Balasana — Child’s Pose
Balasana, or Child’s Pose, is a pose that yoga teachers will often prescribe if you need to take a break at any moment during the class. It is a restful posture that allows you to recenter your breath, body, and even thoughts and emotions. A restorative and relaxed version of Balasana is practiced by keeping the big toes together and separating the knees almost as wide as your mat if your flexibility allows. As long as you have enough space to fold forward as much as you comfortably can without letting your sit bones lift from your heels. Visualize your chest and forehead melting into the mat and allow your arms to relax either by your side or outstretched on the mat above your head.
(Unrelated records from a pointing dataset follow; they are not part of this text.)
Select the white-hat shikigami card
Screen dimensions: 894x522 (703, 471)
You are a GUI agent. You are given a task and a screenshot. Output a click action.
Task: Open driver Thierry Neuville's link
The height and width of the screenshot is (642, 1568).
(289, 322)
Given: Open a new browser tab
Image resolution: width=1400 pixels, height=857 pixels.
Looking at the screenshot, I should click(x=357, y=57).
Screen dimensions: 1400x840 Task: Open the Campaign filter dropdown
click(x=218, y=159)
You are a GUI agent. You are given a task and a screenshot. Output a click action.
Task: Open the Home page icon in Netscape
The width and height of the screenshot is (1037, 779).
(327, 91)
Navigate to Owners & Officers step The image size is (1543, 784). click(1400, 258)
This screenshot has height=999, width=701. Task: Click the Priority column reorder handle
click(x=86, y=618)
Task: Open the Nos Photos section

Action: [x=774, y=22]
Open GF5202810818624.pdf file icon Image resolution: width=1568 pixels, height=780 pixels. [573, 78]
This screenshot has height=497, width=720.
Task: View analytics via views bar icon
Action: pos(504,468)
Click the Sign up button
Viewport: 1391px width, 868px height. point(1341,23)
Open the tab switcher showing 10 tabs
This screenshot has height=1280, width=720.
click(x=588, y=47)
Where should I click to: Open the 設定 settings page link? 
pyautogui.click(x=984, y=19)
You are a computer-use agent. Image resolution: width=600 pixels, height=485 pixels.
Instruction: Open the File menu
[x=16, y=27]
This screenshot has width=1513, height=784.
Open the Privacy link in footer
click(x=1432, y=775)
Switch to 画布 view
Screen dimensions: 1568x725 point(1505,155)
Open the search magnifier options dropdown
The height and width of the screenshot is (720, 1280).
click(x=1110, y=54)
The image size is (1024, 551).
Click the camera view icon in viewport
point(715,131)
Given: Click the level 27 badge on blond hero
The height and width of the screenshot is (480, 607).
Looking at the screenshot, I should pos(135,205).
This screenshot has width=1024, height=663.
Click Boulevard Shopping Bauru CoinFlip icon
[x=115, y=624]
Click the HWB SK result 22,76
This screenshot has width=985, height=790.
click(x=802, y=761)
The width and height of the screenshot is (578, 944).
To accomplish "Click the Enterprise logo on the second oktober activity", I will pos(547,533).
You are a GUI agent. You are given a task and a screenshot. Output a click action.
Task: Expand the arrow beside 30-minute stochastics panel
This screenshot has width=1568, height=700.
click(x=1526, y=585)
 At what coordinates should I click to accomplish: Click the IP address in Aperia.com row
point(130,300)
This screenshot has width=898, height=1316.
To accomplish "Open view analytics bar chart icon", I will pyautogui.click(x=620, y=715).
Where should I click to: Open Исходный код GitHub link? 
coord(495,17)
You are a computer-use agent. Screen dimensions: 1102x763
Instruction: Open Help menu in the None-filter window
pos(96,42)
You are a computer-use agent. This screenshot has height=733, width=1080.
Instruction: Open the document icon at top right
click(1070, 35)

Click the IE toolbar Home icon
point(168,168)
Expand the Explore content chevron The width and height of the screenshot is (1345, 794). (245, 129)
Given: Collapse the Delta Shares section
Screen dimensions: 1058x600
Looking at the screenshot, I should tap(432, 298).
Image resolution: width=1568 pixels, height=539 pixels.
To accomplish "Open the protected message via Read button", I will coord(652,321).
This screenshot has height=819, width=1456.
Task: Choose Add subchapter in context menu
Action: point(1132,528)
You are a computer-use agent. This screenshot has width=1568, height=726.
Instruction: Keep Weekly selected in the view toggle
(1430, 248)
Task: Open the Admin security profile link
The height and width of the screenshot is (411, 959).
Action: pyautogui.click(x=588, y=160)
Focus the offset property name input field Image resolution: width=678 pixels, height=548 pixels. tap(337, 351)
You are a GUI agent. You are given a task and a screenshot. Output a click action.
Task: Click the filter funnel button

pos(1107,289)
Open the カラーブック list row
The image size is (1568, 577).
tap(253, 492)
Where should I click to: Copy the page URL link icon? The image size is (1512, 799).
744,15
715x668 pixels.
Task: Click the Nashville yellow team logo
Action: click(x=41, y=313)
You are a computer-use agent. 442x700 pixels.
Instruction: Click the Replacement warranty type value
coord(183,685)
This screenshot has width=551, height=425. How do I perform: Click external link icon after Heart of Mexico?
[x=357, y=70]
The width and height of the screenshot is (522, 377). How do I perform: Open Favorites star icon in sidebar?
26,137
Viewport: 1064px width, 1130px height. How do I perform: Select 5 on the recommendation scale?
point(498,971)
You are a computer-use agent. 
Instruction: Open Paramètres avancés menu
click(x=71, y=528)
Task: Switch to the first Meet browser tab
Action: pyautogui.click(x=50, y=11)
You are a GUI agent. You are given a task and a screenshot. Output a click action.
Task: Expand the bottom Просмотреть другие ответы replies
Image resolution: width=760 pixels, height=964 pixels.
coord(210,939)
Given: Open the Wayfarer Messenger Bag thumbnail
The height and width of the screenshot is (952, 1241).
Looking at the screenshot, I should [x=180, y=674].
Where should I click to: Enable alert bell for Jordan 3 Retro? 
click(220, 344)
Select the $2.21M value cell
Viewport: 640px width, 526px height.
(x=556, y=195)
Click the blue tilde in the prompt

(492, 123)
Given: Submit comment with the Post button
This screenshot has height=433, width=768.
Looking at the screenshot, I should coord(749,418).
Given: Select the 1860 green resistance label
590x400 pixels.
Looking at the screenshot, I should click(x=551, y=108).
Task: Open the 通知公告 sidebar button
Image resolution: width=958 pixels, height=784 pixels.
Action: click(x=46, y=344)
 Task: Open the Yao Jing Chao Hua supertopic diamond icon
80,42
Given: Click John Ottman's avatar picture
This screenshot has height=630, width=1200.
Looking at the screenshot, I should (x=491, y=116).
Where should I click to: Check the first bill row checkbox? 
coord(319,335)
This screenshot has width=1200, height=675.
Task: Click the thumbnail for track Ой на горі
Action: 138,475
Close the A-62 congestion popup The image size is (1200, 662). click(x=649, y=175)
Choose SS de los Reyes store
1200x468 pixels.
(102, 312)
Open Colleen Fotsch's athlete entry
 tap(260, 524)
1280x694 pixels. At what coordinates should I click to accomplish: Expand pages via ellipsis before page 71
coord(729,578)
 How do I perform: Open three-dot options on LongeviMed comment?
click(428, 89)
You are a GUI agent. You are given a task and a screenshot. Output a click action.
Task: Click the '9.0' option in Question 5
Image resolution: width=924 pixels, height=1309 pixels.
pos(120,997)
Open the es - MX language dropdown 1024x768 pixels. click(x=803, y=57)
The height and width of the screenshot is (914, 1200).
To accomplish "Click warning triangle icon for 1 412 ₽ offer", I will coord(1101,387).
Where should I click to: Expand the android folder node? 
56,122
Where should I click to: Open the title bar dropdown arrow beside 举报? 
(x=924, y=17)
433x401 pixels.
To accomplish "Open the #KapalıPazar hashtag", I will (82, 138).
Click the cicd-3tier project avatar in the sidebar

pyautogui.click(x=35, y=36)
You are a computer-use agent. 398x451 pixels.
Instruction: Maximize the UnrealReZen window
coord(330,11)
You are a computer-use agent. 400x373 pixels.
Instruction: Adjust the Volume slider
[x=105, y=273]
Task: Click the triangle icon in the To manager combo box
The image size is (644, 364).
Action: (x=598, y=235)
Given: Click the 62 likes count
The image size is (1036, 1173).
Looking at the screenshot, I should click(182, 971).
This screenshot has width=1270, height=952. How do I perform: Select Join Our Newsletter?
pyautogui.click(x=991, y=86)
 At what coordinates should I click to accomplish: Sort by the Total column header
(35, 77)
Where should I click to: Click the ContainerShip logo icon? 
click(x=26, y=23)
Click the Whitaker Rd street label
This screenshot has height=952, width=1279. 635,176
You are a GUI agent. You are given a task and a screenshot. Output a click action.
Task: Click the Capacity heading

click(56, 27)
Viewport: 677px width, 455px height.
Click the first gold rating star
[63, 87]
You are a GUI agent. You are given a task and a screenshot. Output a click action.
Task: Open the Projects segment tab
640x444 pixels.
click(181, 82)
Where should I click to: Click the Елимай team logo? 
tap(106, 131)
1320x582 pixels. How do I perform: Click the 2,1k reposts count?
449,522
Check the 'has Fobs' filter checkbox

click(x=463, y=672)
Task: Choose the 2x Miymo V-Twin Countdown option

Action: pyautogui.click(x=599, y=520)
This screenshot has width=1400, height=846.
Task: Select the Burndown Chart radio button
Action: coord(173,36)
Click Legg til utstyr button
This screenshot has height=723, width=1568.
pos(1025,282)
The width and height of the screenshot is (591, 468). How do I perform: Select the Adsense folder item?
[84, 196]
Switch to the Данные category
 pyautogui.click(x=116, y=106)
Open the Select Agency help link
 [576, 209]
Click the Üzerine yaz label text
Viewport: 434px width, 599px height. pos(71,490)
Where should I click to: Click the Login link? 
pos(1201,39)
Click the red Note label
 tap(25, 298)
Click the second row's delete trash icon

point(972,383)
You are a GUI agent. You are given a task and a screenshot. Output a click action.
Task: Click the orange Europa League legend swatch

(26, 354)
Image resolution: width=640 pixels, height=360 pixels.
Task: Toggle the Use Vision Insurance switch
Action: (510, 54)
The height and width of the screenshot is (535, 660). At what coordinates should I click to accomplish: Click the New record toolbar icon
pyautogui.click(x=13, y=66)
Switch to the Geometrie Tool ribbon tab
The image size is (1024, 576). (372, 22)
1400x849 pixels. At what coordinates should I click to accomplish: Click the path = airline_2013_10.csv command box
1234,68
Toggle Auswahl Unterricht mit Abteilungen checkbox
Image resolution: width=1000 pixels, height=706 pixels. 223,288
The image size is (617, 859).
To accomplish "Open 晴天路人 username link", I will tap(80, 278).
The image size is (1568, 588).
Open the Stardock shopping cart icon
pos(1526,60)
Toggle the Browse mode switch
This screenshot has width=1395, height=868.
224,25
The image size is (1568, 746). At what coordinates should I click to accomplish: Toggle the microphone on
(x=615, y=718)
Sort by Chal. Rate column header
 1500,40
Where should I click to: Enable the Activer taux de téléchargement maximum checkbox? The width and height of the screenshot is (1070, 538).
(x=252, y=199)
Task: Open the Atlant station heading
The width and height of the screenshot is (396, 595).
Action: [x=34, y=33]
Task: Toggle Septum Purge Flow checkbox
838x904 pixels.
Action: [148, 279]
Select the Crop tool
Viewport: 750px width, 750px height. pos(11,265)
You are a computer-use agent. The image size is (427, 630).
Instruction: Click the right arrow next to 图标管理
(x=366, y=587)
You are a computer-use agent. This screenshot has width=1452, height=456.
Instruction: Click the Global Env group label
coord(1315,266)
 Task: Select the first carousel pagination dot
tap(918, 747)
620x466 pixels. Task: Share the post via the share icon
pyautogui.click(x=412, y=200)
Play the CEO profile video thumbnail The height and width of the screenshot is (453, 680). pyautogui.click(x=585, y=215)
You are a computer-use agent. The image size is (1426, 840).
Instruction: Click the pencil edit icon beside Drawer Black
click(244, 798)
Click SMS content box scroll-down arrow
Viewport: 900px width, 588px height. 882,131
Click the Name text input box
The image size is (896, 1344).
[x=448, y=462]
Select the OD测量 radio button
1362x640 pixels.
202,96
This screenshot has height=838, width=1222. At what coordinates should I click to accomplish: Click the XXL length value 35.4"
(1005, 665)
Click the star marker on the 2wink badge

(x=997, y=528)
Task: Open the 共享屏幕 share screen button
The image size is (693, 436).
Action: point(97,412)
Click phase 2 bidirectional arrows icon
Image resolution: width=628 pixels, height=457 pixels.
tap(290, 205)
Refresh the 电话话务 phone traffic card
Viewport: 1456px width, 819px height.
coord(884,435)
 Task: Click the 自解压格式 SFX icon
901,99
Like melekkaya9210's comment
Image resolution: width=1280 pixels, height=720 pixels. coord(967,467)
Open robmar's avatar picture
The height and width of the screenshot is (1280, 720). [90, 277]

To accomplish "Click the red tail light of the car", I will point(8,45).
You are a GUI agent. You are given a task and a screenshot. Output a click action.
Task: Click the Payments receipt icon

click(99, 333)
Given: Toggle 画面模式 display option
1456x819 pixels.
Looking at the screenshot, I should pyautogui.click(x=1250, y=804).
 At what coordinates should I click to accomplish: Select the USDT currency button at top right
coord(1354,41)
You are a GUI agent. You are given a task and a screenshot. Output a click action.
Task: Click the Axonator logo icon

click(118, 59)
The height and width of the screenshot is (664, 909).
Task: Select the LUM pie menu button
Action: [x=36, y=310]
Feel free to close your eyes and lengthen your breath to slow down your heartbeat if you are using this pose to recover from a particularly strong vinyasa sequence.
Tadasana — Mountain Pose
As its name suggests, Tadasana, or Mountain Pose, invites you to embody the strength and height of a mountain. With your feet solidly connected to the earth, your spine straight, shoulders away from the ears, and the crown of your head energetically reaching upwards towards the sky. Either keep your palms facing forward, relaxed by your side, or in Namaskar mudra with the palms facing each other in front of your heart. Some yoga schools will have you position your toes and heels together, some will say the toes should be together and heels just slightly apart, while other will say that for proper alignment in Tadasana, your heels should be placed directly underneath your hip bones as you stand. The most important part of any of these suggestions is to find the strongest connections within your own body to the ground evenly through the soles of your feet.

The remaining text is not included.